Here are the reasons why recessions have negative impacts on the global community:
- The global economy has largely shown promising signs of recovery, with the latest forecasts suggesting positive growth rates through 2016 says Peter Decaprio. However, not all countries are reaping the benefits or are favorably situated to do so. For some countries still struggling with economic malaise—such as Greece and Tunisia—the effects of slowdowns in consumer spending have had a particularly profound effect on society. Once firm proponents of democratic values, these countries have seen their economies stall due to government mismanagement and widespread unrest that led to the overthrow of multiple governments over the course of five years. While it is always disheartening to see socially progressive societies fail, there are several examples around the world today where austerity measures appear to be taking hold, fostering social stability through shared economic burden.
- For example, Portugal has recently rebounded from an economic downturn that began in 2009 and ended with a return to growth last year. Similarly, Latvia emerged from recession in the second quarter of this year after implementing strict austerity measures mandated by the European Union.
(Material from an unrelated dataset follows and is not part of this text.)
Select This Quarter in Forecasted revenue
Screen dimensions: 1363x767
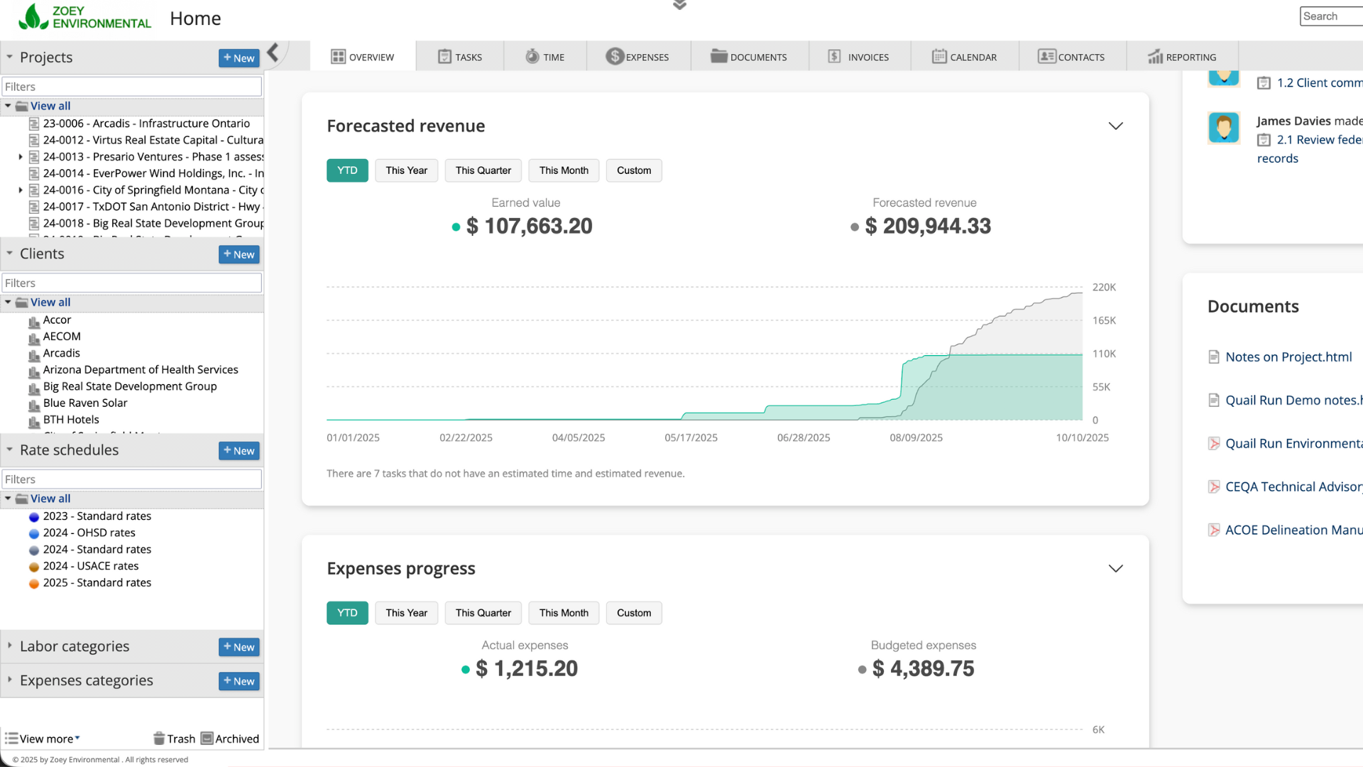pos(483,170)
While their economies may be improving along with other parts of Europe, social unrest appears to have significantly receded—Latvia’s economy contracted more than 20 percent during the height of its financial crisis and saw mass layoffs and widespread protests at the time.
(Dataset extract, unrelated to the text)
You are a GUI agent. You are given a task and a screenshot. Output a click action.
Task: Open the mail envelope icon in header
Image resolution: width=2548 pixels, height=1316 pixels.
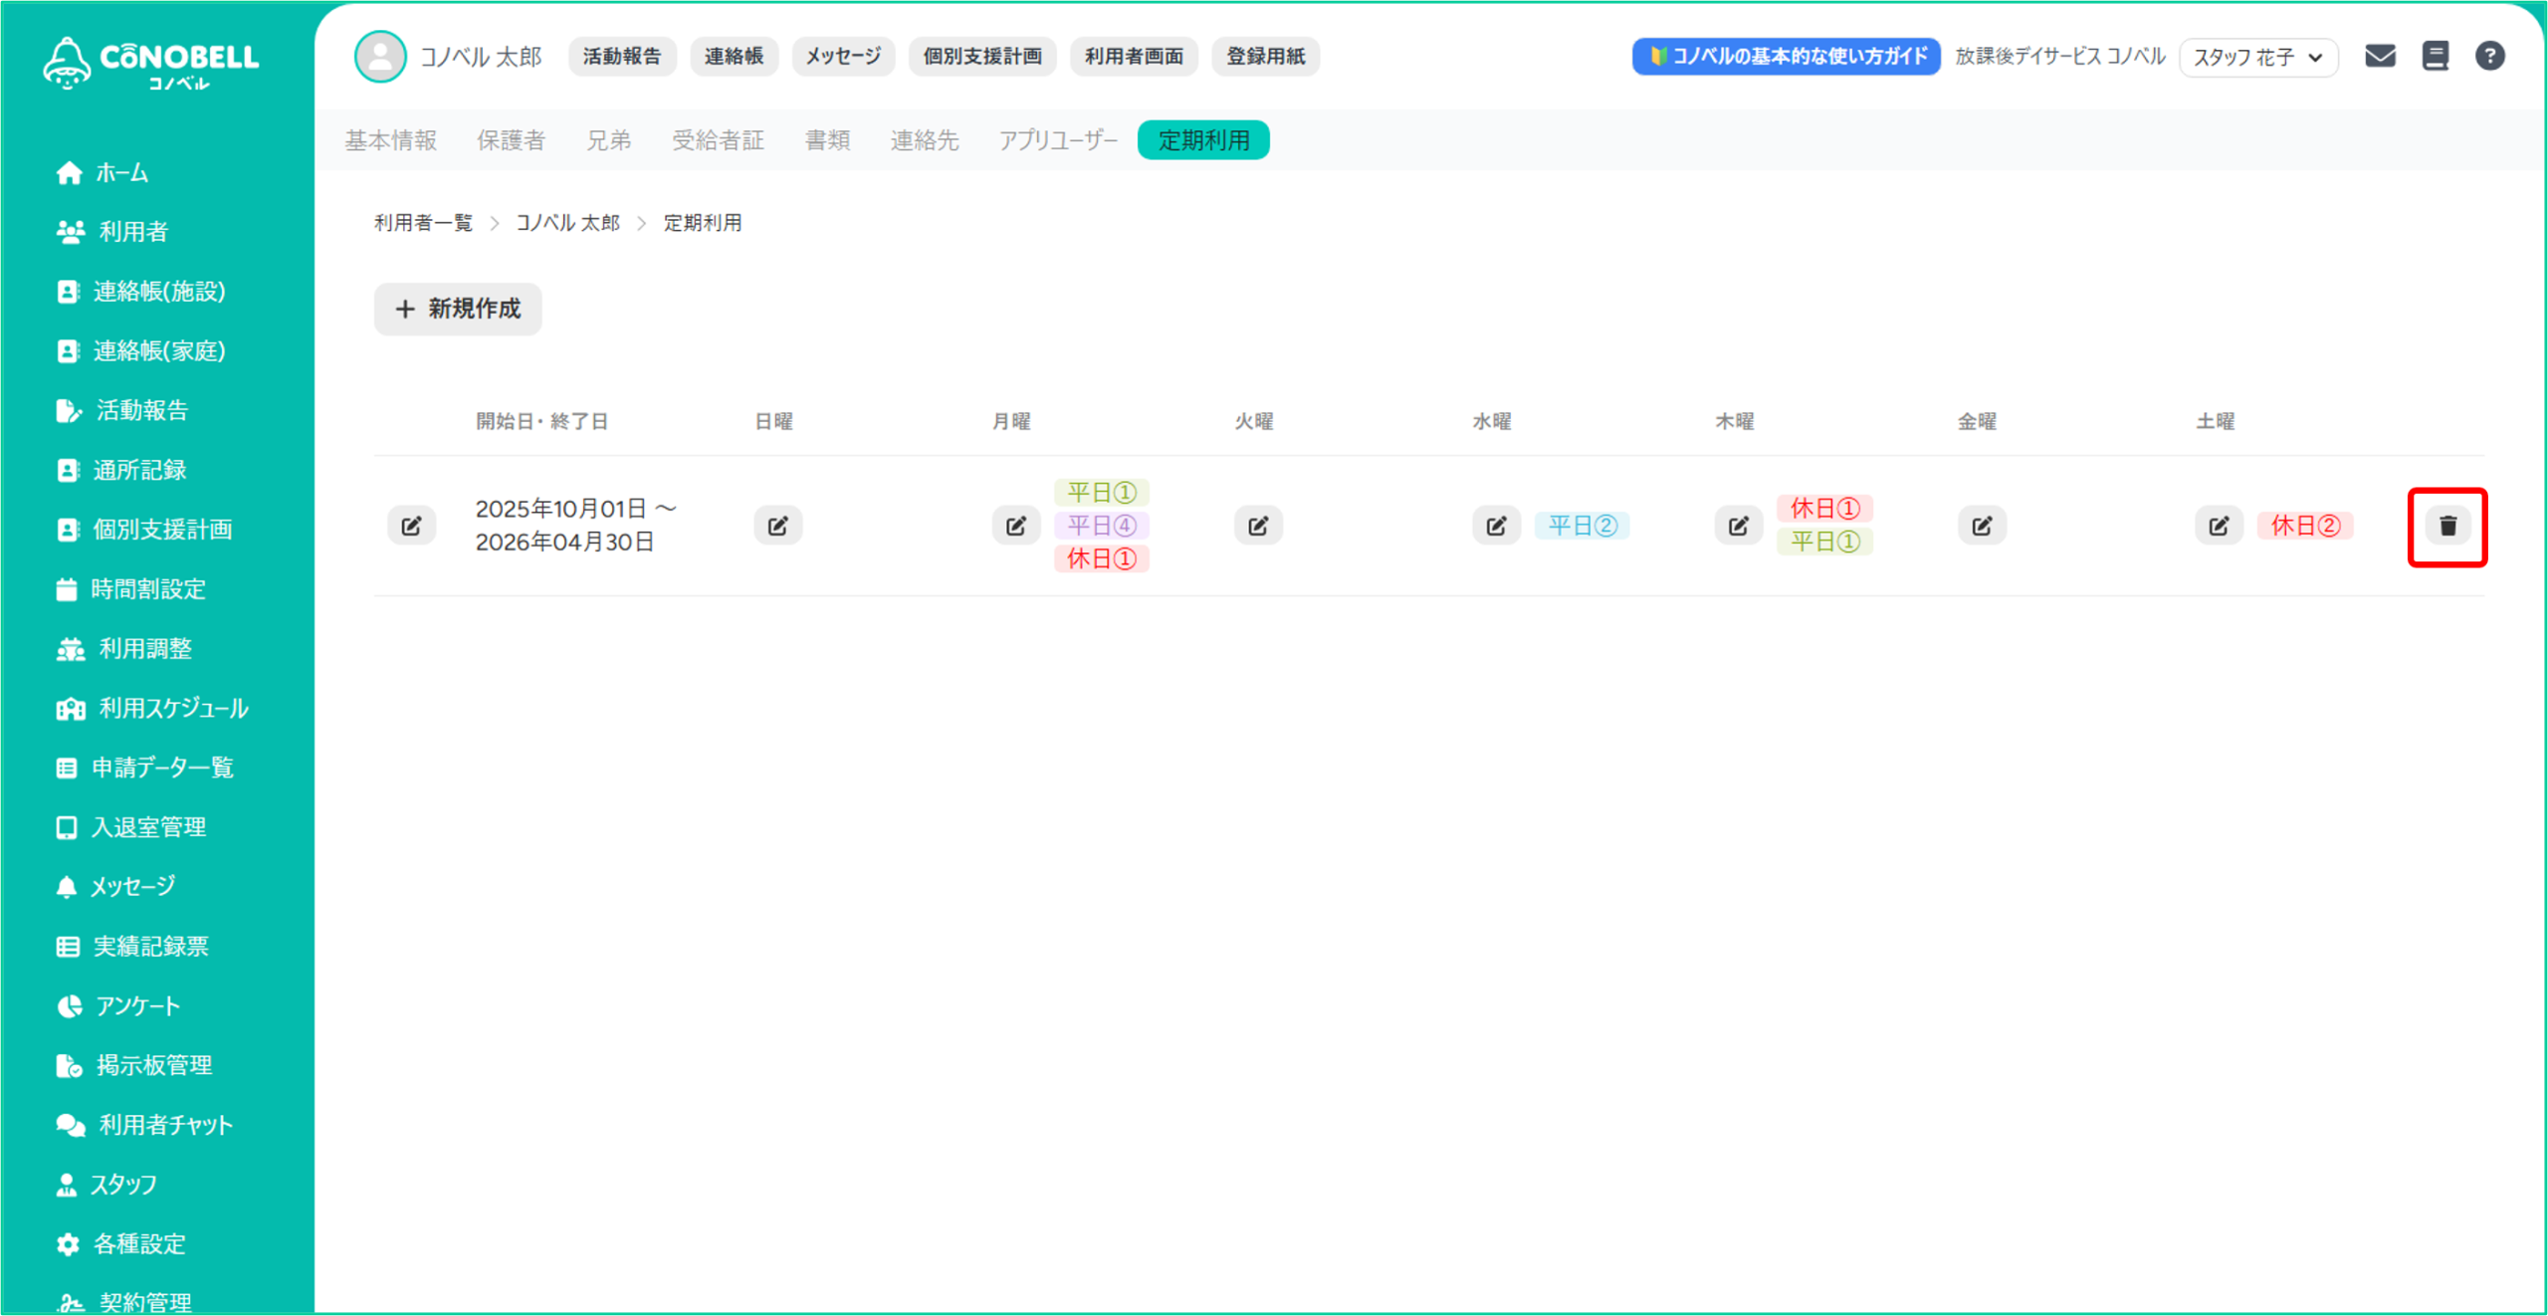2380,56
- However, while it is important not to discount these countries’ newfound stability. Others within Europe remain mired in recessionary conditions explains Peter Decaprio. The ripples of economic downturns can be felt throughout societies. As lower incomes reduce spending power for millions across the board. With this in mind, it is perhaps unsurprising that North America has also witnessed the negative effects of economic recessions.
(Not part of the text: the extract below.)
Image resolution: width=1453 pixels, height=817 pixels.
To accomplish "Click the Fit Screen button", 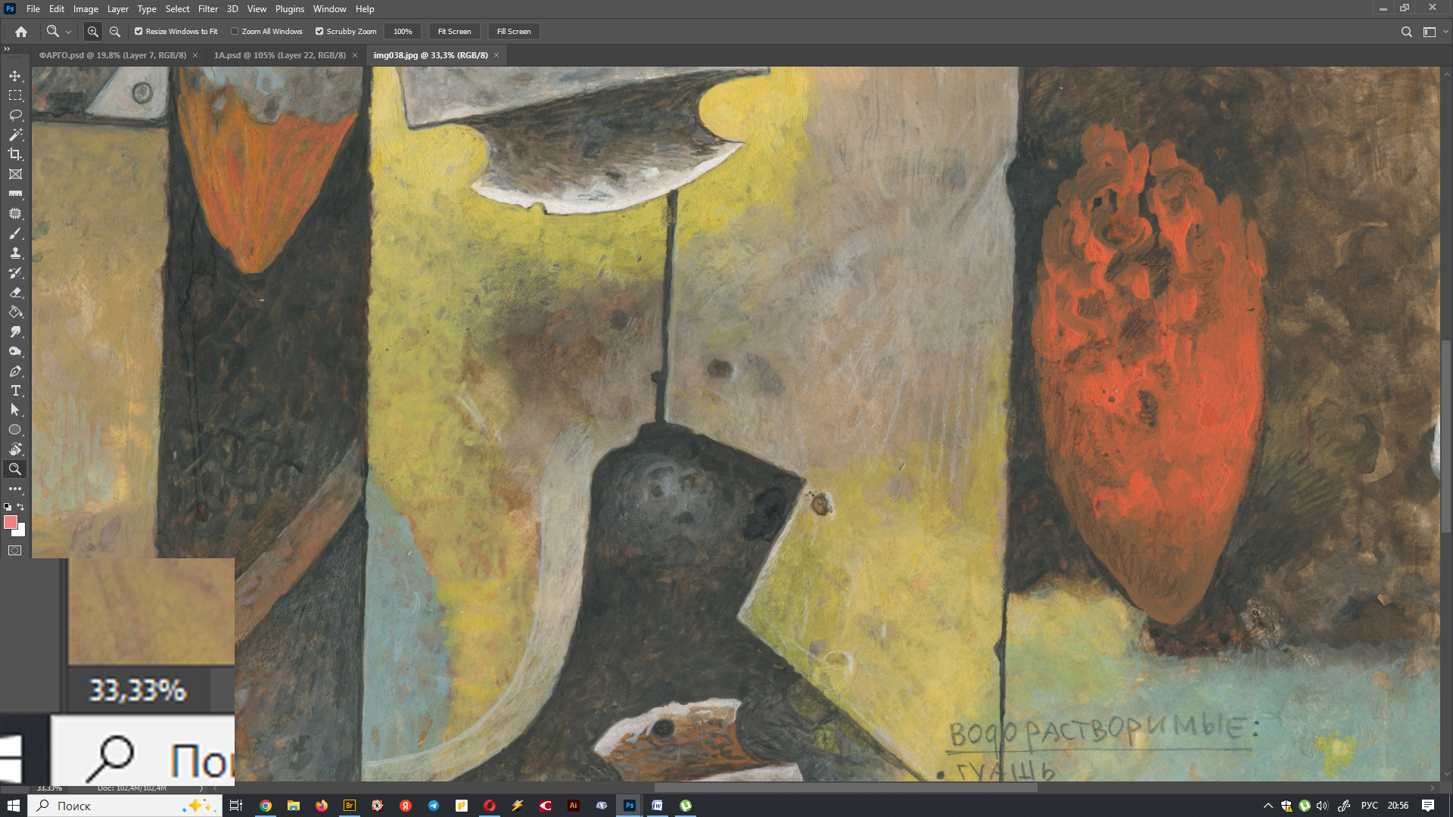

- For example, one must look no further than the current crisis in Greece. To observe how severe financial downturns can foster social strife. As the Greek economy continues its downward spiral, unemployment remains high with little prospect for improvement. This not only makes saving or planning for a brighter future nearly impossible. But it also increases crime rates as citizen’s search desperately to provide themselves and their families with sustenance. It has even been argued that austerity measures have led to an overall lowering of human development. Evidence suggests that lower levels of life satisfaction often coincide with lower levels of GDP per capita.
- In economics, a recession is characterized by two or more consecutive quarters of negative economic growth. As measured by a country’s gross domestic product (GDP). It means the economy and employment in that country has shrunk. And negative changes in prices, income levels and availability of goods and services.
- Recessions occur when there is an economic downturn due to various reasons including high-interest rates, high debts, low investment, etc. The recent recessions include – US housing bubble burst which started in 2007 and ended around 2010; the Eurozone debt crisis originating from Greece starting in 2009-10 which spread across major countries like Ireland, Spain, and Portugal. However, it seems it will be ending this year says Peter Decaprio. And the most recent one was the global financial crisis cause by the US sub-prime mortgage housing bubble.
- Additionally, recessions may have a lasting effect on different countries involved. Because it can lead to high unemployment rates and poverty which could increase crime, drugs and depression.
- Moreover, the global economic slowdown due to a recession means a decrease in exports from developing countries. As well as lower commodity prices that affect the foreign exchange income of these countries. This ultimately affects their currencies value and causes investors shifting their money back to developed economies. Thus creating additional difficulties for the emerging market economies (EMEs).
- However, some economists believe that EMEs don’t always bear major damages by recessions that occur in advanced economies like the recent one which started in 2008 where oil prices fell% further reducing EMEs’ incomes. As a result, they are able to react quickly by spending less money on overpriced advanced goods and services. Which in turn increases their savings rate.
- Moreover, recessions may bring some benefits like the more flexible labor market. That enables EMEs to adjust easily with negative changes. Increase of exports due to lower global demand for commodities thus creating higher employment rates. Thus these countries can pursue economic reforms and spend more on education and health care systems. Without increasing their debts-to-GDP ratios.
Finally, it is believe that although recessions have negative impacts globally. EMEs are able to exploit them better than developed economies. Which have an opportunity cost of not being synchronize with the global economy explains Peter Decaprio.
Therefore, there are both benefits and costs attached to recessions both for developed and emerging market economies.